Add-on - How Long Should Sex Last?

What one person may refer to as a fulfilling sexual experience might sound weird to someone else. Many people ask this question a lot of times –, especially men. I guess it originates from the pressure that they get from the modern culture where a man is expected to last long in bed.

The topic of how long sex should last is a bit difficult because of various confusing things. For instance, when talking about sex, do we have foreplay in mind? Are we just talking about the period between penetration and ejaculation?

Better still, are we talking about that climaxing moment? The thing is, irrespective of the definition of sex we choose to use in this case, different people have varying opinions as well as beliefs.

For some, ten minutes of everything inclusive of foreplay, penetration and climaxing is enough. For others, it's too little, while some find it?s too much.

Let?s just say that it all boils down to pleasure. Irrespective of how long you last in bed, as long as you and your partner find the satisfaction, who are we to dictate how long sex should take?

Hope you enjoy reading "How Long Should Sex Last?" :)


Ask Us Questions Related To How Long Should Sex Last?

What does the duration of the sexual act depend on?

It is said that an important part of the duration and enjoyment of sex depends on the penis erection since the penis must be erect to cause pleasure and orgasm in the woman at the moment of having sex.

Although masturbation is an effective method to achieve climax and sexual pleasure, both for men and women, man penetration carried out with a good penis erection guarantees a big part of sexual enjoyment.

How much of one’s sex duration depends on penis erection?

As mentioned earlier, sex depends mostly on a good penis erection that is capable of giving pleasure in both men and women during penetration while having sex.

That is why the duration of sex depends largely on penis erection. The longer the penis erection lasts, the more pleasure both, man and women, will feel during the sexual act.

It is true that masturbation and sexual games along with the exploration of erogenous zones are ways of feeling and generating pleasure during sex, the most exciting part is when a man penetrates a woman with a successful penis erection, hence its great importance in the duration of sex.

Some studies estimate that time before orgasm is about 7 minutes.

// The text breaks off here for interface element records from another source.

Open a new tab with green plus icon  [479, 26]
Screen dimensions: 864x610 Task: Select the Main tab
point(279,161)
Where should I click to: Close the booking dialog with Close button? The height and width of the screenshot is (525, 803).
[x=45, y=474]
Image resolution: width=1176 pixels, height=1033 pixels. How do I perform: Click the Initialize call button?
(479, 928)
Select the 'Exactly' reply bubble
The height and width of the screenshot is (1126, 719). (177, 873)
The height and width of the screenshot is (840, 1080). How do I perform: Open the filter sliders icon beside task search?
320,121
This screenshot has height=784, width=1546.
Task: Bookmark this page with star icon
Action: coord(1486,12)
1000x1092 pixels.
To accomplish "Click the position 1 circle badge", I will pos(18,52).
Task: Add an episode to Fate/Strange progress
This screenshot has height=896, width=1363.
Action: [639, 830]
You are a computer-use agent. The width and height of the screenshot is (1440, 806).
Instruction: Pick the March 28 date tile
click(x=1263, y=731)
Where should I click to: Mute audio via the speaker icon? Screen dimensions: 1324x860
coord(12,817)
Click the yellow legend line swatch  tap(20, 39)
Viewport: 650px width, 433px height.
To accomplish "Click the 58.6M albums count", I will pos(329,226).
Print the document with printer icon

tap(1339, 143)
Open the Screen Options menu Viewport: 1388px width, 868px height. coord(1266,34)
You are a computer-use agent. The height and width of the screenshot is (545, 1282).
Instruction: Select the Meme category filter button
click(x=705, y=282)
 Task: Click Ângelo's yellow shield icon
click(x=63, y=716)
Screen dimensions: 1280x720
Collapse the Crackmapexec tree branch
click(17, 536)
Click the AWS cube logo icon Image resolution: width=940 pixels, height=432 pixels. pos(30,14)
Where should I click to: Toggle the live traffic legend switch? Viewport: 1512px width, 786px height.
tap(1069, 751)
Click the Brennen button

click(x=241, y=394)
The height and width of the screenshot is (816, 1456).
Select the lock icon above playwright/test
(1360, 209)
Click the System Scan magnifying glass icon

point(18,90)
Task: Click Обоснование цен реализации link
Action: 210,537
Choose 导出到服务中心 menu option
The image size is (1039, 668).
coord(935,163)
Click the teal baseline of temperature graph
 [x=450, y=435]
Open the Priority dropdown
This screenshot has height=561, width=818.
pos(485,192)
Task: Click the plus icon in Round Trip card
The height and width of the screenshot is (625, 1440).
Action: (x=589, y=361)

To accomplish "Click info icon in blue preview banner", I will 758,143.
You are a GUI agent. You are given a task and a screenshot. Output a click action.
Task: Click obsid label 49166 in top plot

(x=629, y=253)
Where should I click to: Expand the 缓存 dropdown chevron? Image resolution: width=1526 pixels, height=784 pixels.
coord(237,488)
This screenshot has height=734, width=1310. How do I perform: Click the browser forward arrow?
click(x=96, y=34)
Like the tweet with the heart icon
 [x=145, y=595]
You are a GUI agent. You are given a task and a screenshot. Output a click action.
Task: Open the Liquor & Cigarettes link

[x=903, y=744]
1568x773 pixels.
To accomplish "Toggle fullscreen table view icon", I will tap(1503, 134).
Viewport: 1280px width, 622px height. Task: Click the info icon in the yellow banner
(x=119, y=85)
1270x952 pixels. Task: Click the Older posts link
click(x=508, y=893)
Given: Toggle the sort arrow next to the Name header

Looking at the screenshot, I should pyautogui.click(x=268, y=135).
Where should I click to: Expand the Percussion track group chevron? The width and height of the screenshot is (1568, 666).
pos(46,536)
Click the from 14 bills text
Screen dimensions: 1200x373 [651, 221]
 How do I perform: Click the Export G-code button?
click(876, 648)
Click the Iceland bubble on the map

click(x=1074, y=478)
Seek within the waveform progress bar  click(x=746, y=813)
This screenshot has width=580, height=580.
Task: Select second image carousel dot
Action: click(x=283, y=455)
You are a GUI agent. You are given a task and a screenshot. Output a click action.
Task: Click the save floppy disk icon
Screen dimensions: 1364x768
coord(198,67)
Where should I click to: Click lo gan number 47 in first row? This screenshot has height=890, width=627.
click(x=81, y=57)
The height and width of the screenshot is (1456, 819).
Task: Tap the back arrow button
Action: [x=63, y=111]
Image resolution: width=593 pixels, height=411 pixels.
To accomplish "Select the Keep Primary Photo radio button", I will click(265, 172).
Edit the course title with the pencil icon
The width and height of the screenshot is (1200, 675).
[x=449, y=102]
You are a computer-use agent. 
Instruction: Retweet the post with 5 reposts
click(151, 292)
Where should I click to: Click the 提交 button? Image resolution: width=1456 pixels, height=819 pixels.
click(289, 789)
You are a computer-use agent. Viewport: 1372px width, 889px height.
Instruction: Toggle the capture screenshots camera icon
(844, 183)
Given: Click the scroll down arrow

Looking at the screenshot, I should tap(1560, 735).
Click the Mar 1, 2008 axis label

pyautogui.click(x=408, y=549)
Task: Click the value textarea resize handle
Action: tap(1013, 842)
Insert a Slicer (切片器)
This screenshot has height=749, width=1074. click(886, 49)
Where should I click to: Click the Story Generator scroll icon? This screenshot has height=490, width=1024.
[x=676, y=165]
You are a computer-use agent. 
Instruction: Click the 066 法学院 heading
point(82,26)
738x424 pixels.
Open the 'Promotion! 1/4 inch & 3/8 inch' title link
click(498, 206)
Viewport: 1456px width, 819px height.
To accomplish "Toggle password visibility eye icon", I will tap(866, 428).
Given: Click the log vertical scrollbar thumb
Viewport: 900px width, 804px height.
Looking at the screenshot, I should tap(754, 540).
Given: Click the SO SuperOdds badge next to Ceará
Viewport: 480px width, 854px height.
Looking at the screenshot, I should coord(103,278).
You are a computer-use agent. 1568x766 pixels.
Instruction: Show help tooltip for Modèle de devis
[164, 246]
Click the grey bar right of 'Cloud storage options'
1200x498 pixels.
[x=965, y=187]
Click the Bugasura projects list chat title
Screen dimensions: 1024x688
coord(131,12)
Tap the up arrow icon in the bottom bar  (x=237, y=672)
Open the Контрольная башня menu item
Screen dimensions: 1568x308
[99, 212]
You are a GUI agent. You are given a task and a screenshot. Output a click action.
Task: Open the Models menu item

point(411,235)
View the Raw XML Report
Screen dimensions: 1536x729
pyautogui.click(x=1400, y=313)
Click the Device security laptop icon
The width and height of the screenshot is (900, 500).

Most of the men lasted between 4 to 11 minutes from the moment they penetrate the women to the moment they ejaculate.
The duration of sex depends on several factors such as man experience and methods to control premature ejaculation, more frequently in young men, particularly when they are recently sexually involved themselves.

There is a vast span, usually hampered by how long the man can sustain an erection before ejaculating. Some men naturally have good management, but many don't.

The penis erection is the most important part of knowing how long the sex lasts. Once man ejaculate it is considered the sex is over, without taking into consideration that there is an important part after ejaculation than the couple can also enjoy as part of having sex.